My host may overlook the fact that I am using the salad fork for fish; not so his English butler.
There is an awkward pause. The bon mot I was about to utter apropos of an opera I had never heard has left my mind entirely. I can't think of anything to say. Finally, in desperation, I remark idiotically to the dowager at my left, "I love asparagus; don't you?"
The next time he passes a dish, I lose my nerve. I lift my hand to help myself, and then, as I catch his eye, draw back, shaking my head. No, I won't take any chances.
After that I keep to a strict diet, eating only the things that appear on my plate when it is put down in front of me. If the plate arrives naked and empty, naked and empty it remains, even though the course consist of my favorite delicacy. I suffer the pangs of Tantalus.
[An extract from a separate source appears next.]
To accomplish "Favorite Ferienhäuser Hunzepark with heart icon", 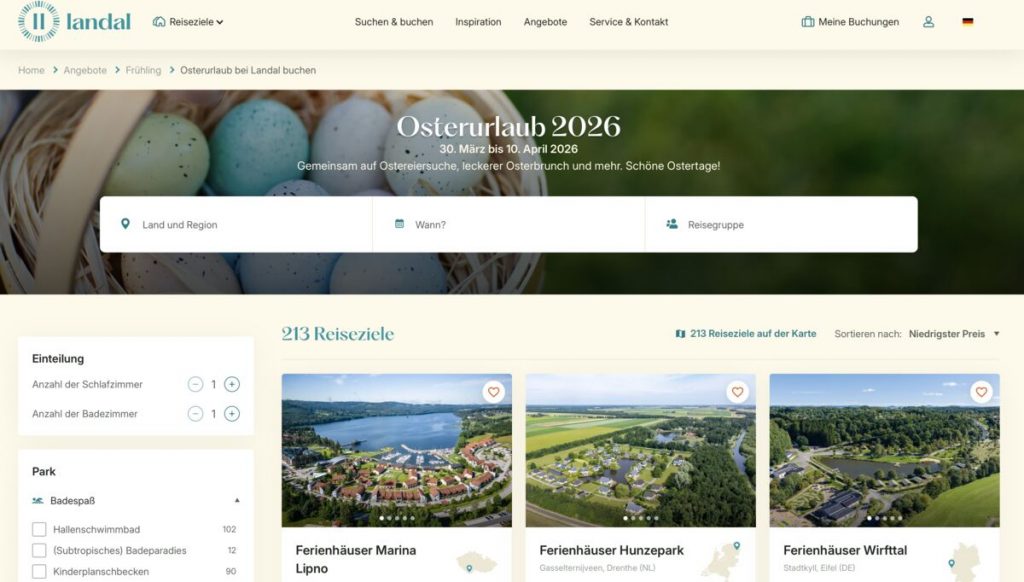I will pyautogui.click(x=737, y=392).
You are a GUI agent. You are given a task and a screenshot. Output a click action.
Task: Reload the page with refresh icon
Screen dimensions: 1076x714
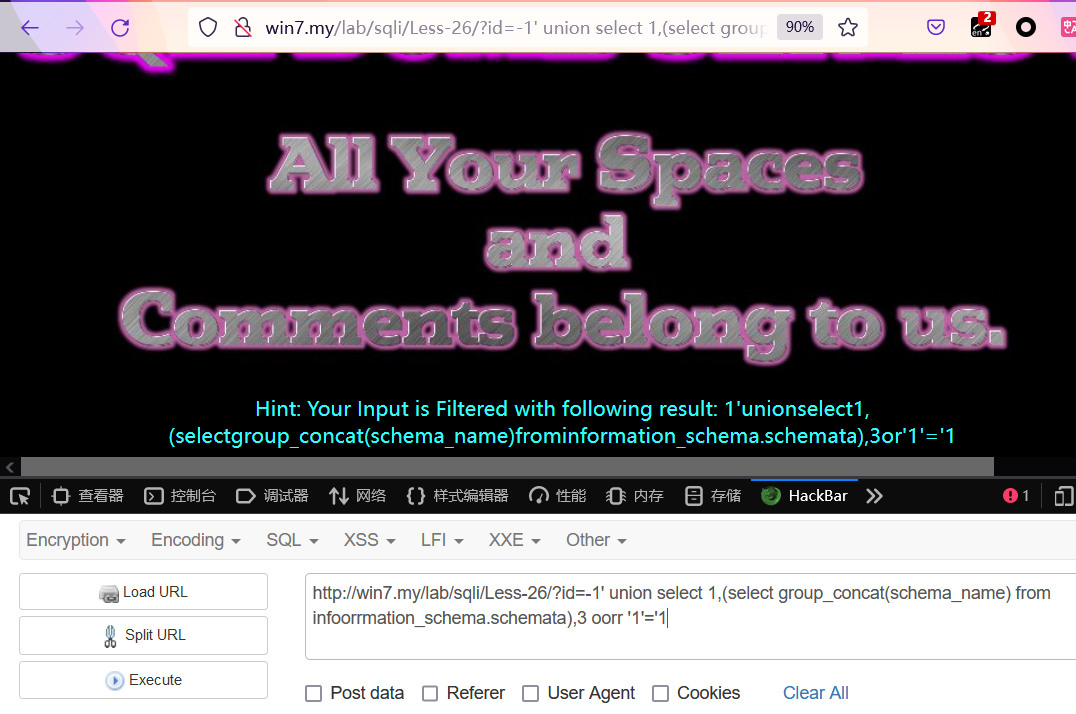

Alligator-pear salad—more to be desired than gold, yea, than much fine gold—is offered to me. I covet it. Everything gastronomic in my nature craves it, but cowardly fear restrains me (it looks slippery), and I refuse it. I could almost weep.
As the dinner proceeds and my modified hunger-strike continues, I begin to regain confidence. I feel that my abstemiousness, implying as it does a jaded palate and an aristocratic indigestion, is highly fashionable. I fancy that in refusing ambrosia I am showing a godlike superiority.
I expand with self-assurance. Just watch me startle these plutocrats with my scorn of their costly food. I'll make myself the lion of the evening.
"May I help you to shortcake, sir?" asks a low, ironically respectful voice.